→ Selected extract:
+ + +

LNAs are the primary contact between the patients and the healthcare organization in the field. They take care of the patients, monitor their condition, and perform tasks like taking blood pressure, starting IVs, changing bandages, and inserting catheters.
- Registered Nurse Practitioner
Now comes the degree nurses. RNs are the most commonly known nurses, and often their job duties are toned down, considering them similar to CNA or LNA. In reality, RNs are at a higher level of hierarchy. To become an RN, you need a BSN or an Associate of Science in Nursing (ASN) degree. Later, you must pass the state licensing test to practice in the field.
Working as a nurse with an Associate degree is easier, and it does not require you to study for four years. Initially, these programs were offered in community colleges. But four-year program colleges are also offering them under Associate Degree in Nursing (ADN) programs.
On the contrary, you must attend a four-year college for a BSN program. BSN degrees increase your earning potential and open more job opportunities. You can also participate in an online BSN program and work simultaneously.

+ + +

→ Data:
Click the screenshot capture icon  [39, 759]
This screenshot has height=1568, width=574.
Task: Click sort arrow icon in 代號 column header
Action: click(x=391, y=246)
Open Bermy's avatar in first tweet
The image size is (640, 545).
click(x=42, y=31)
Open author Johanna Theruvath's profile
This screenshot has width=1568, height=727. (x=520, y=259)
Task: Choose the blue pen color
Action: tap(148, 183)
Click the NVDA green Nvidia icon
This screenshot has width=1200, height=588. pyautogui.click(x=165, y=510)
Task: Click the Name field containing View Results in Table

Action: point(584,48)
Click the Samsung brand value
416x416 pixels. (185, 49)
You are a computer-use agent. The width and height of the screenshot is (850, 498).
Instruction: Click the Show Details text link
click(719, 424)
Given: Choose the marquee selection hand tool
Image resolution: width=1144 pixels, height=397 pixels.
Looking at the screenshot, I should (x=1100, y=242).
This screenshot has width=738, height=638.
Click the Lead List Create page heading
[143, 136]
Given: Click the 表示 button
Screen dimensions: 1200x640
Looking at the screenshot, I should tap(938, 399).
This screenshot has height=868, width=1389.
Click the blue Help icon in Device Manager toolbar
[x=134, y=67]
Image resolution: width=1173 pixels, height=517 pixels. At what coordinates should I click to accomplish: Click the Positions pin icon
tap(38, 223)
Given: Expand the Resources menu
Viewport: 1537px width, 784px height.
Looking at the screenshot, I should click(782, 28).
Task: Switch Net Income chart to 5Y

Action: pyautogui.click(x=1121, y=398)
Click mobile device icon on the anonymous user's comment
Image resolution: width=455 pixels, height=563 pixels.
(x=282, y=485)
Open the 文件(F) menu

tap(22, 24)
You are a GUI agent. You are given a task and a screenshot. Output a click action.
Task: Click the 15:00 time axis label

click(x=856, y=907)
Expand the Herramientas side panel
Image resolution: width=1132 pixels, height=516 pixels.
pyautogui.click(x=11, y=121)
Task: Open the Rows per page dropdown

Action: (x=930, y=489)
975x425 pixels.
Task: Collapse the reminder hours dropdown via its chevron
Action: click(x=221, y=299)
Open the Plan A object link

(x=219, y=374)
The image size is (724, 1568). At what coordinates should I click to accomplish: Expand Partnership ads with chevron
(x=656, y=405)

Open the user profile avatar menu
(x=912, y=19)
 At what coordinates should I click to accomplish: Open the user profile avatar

+ + +

→ Questions on the material:
[a] From the nursing passage, list the tasks that LNAs perform in the field.
[b] Continue the nursing passage from its final sentence.

→ Results by task:
[a] Taking blood pressure, starting IVs, changing bandages, and inserting catheters.

[b]
The specific test for an RN is the NCLEX-RN exam, and it must not be confused with an NCLEX-PN. Some states are okay for their nurses to have BSN or an ASN. However, other states are pushing legislation to mandate having a BSN degree to work as an RN. Their job duties include collaboration to develop patient care plans, administer medications, and collaborate with doctors. In some places, they might oversee CNAs and LPNs too.
- Advanced Practice Registered Nurse
Next comes the Advanced Practice Registered Nurses, who are higher in ranks than RNs. For working as an APRN, you need a state RN license and at least one year of working experience. You can become an APRN with a Master’s degree. But some hospitals and states prefer their APRNs with a DNP.
The graduate degrees open the path of specialization and focus on one area of nursing. You can focus your knowledge on the area of your choice. It could be providing direct care to the patients or working as nurse educators in educational institutions. On the contrary, A DNP program takes you to the pinnacle of nursing education. With DNP, you will learn about healthcare policy, health information systems, and organizational leadership. You can work with an MSN too, but DNP is a treat for nurses who want to challenge, solve critical problems and be part of policymaking.
A graduate-level education makes you a Nurse Practitioner. In this capacity, you are eligible to diagnose, treat and prescribe medications. You can work in hospitals, long-term facilities, and private care clinics. Besides, leadership roles in these work settings are also open to you. You might have heard about some nurse practitioners, including clinical nurse specialists, nurse anesthetists, and nurse-midwives.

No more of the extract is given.